### Document text:
ABSTRACT

As well as the techniques discussed in previous chapters, social researchers can make use of a range of documentary sources. A document is essentially any written text, but as Scott (1990) notes, documents may ‘comprise a range of research sources, varied in origin and access, stretching from the archetypal government papers to the more marginal cases of photographs, invoices and stamps, and merging imperceptibly with printed ephemera and material remains’ (1990: 19). The state produces official documents (not just statistics but also reports of various kinds) which can be used by sociologists, political scientists and historians. White papers and the Hansard Records (transcripts of speeches in the Houses of Parliament) are also useful sources. Prisons, schools, churches, organisations like the Confederation of British Industry (CBI), trade unions and particular firms, also keep records (annual reports and accounts, the minutes of meetings, lists of employee or membership numbers, contract documents and so on) which can provide vital information. Such documents are often the only source of certain information. Researchers are unlikely to find an informant who would be able to tell them, without checking the documentary records, what proportion of the company’s workforce had been engaged in manual work every year for the past two decades, or how union membership figures for 1953 compare with those for 1993. Other documentary sources from the public sphere include those which are ‘regarded as media for mass communication’ such as newspapers, books, pamphlets, magazines (and more recently film, television programmes and videos) as well as others ‘with more limited circulation, such as directories, almanacs and yearbooks’ (Scott 1990: 137). Personal documents, such as letters, diaries, household accounts, personal memoirs, family photos and portraits and address books can also be used to give some insight into family life, business and politics in a specific period, to generate hypotheses, to provide illustrations of more general points and so on. There exists, then, a multitude of documentary sources which can be exploited in the course of research, and the classical sociologists made extensive use of them. Durkheim used official suicide statistics, Weber used religious tracts and pamphlets to support his arguments about the Protestant ethic and the spirit of capitalism, and in the first volume of Capital alone, Marx:

cites thirty reports of HM Inspectors … five reports of the Medical Officer of the Privy Council on public health … reports of select committees, Royal Commissions, and others on the adulteration of food, on the baking trade, mines, railways and agricultural labourers, the employment of children in factories, the Banking Acts, and the Corn Laws; the report of the Commissioners on Transportation and Penal Servitude (1863); Inland Revenue Reports … the report of the Social Science Congress in Edinburgh (1863); the Report of the Committee of the Master Spinners’ and Manufacturers’ Defence Fund (1854); and the report of the Registrar General on births, death and marriages in England…. Finally he cites Correspondence with Her Majesty’s Missions Abroad regarding Industrial Questions and Trades Unions (1867) and Hansard.

### List of tasks:
**1.** In the passage on documentary sources, reproduce the text word for word, beginning at the words "cites thirty reports" and stopping after the words "(1867) and Hansard.".
**2.** According to the passage on documentary sources, what are the Hansard Records?
**3.** Translate this sentence from the passage on documentary sources into French: "Such documents are often the only source of certain information."

### Data provided:
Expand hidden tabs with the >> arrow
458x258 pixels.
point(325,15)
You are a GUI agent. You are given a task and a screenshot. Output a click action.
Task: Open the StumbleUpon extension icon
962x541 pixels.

### Responses in order:
**1.**
cites thirty reports of HM Inspectors … five reports of the Medical Officer of the Privy Council on public health … reports of select committees, Royal Commissions, and others on the adulteration of food, on the baking trade, mines, railways and agricultural labourers, the employment of children in factories, the Banking Acts, and the Corn Laws; the report of the Commissioners on Transportation and Penal Servitude (1863); Inland Revenue Reports … the report of the Social Science Congress in Edinburgh (1863); the Report of the Committee of the Master Spinners’ and Manufacturers’ Defence Fund (1854); and the report of the Registrar General on births, death and marriages in England…. Finally he cites Correspondence with Her Majesty’s Missions Abroad regarding Industrial Questions and Trades Unions (1867) and Hansard.

**2.** Transcripts of speeches in the Houses of Parliament.

**3.** De tels documents sont souvent la seule source de certaines informations.